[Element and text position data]

════

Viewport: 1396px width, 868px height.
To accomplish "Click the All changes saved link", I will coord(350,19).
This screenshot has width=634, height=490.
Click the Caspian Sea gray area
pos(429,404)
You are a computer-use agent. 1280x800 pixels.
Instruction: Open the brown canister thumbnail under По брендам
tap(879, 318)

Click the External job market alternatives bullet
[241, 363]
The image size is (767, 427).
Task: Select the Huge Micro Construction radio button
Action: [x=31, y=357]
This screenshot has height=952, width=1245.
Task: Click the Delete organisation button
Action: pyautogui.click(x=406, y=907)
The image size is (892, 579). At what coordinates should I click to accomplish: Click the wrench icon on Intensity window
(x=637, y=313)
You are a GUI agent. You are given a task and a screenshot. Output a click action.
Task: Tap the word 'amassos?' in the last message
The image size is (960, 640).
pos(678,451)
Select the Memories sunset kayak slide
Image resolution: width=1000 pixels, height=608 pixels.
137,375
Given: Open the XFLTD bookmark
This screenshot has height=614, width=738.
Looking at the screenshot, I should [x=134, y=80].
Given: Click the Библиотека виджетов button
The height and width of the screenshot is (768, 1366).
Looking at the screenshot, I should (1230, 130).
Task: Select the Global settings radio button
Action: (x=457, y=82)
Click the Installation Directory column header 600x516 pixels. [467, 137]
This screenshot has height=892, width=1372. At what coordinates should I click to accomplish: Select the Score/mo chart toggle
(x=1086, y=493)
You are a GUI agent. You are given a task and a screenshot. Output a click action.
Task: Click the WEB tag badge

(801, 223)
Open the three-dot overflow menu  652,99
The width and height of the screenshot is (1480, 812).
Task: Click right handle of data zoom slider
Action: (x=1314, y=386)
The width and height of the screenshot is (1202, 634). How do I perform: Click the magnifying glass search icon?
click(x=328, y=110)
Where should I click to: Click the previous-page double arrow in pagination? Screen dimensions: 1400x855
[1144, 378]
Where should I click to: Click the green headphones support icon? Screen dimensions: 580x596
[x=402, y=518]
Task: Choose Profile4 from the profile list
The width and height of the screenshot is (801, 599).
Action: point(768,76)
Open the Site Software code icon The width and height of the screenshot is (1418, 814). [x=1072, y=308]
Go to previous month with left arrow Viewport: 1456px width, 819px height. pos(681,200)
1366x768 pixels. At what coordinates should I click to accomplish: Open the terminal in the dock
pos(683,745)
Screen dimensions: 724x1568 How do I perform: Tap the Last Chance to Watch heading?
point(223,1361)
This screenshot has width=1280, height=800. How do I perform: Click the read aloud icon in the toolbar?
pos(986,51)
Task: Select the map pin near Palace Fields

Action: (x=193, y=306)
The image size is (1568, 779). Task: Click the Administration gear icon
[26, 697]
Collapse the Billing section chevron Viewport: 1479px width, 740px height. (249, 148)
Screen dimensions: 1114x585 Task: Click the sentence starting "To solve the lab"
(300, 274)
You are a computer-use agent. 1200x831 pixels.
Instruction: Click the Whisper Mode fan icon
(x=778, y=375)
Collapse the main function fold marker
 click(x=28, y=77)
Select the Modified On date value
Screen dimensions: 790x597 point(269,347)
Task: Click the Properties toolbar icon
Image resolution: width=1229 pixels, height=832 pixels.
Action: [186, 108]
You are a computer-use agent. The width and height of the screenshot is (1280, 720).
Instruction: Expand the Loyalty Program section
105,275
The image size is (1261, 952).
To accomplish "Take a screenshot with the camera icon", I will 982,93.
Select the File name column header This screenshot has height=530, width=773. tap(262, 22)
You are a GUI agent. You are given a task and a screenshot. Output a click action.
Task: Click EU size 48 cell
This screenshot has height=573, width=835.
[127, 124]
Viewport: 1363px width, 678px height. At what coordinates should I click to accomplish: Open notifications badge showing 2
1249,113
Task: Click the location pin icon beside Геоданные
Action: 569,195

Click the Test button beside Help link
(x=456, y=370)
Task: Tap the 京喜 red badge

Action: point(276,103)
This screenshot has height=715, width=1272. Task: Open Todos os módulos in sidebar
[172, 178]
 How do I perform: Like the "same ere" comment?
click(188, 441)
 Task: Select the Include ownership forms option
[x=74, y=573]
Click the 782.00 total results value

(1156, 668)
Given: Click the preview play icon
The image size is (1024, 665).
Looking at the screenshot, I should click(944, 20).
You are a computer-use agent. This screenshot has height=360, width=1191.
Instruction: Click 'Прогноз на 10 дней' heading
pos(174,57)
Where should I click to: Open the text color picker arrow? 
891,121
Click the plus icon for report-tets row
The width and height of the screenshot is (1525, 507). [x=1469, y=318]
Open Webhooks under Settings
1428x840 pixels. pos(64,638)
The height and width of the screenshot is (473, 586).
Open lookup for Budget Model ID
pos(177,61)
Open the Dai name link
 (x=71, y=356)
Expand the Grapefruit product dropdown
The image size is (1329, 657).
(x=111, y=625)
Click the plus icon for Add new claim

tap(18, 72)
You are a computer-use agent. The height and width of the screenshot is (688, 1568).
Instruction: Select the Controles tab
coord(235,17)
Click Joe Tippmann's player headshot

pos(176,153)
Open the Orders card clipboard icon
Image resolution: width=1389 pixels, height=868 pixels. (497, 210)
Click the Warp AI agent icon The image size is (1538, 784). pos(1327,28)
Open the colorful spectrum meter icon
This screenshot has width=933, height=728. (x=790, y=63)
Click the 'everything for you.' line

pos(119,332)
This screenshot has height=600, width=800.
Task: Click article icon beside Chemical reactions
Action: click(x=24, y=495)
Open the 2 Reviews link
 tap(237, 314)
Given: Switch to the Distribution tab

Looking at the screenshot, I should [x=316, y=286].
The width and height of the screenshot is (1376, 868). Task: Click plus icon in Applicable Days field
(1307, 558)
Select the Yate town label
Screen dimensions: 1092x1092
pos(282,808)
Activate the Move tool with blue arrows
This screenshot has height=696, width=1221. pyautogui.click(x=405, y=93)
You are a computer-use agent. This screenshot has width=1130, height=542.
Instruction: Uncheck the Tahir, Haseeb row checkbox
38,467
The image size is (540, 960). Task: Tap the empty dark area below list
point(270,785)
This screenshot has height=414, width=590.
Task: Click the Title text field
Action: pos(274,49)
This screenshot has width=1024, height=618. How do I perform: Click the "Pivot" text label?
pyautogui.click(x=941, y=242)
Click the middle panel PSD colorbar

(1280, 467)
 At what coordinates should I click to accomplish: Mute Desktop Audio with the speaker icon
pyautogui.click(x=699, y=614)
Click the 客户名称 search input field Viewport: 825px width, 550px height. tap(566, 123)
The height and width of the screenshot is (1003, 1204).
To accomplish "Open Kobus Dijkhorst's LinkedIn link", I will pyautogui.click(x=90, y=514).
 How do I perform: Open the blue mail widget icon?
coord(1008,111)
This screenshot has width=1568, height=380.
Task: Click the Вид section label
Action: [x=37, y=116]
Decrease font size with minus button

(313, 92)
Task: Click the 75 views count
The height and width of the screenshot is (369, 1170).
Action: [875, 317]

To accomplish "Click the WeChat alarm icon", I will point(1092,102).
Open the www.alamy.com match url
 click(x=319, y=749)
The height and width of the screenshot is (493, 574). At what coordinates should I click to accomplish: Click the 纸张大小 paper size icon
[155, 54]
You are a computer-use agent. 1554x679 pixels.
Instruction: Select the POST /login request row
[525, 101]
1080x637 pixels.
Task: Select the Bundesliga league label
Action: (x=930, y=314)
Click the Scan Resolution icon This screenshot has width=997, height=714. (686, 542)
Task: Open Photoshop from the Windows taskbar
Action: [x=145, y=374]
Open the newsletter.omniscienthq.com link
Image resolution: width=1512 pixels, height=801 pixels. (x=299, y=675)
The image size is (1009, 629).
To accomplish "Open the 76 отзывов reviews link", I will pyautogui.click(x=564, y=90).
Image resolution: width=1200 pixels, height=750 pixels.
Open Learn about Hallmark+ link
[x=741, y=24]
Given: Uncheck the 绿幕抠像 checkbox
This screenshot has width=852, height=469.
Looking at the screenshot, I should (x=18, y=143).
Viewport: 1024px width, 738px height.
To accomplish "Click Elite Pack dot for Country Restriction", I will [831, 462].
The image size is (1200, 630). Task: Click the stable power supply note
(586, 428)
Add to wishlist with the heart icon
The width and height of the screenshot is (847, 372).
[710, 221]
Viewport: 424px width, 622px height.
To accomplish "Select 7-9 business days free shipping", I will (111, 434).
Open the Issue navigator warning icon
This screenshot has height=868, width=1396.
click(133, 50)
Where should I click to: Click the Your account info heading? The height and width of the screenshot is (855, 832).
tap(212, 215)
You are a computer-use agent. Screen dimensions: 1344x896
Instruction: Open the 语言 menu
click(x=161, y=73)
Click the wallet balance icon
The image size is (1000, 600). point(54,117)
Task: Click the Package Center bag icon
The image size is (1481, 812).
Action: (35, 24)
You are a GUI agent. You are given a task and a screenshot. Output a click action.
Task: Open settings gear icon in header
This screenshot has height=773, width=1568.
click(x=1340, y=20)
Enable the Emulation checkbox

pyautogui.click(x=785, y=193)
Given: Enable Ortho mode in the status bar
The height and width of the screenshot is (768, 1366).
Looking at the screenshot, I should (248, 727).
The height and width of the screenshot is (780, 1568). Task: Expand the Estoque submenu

════

Exercise details
Update the items from the line with "Task: Choose Profile4 from the profile list" up to and including the line with "Go to previous", replacing "screenshot" with "image" and leaving everything else unchanged.

The reply
Task: Choose Profile4 from the profile list
The width and height of the image is (801, 599).
Action: point(768,76)
Open the Site Software code icon The width and height of the image is (1418, 814). [x=1072, y=308]
Go to previous month with left arrow Viewport: 1456px width, 819px height. pos(681,200)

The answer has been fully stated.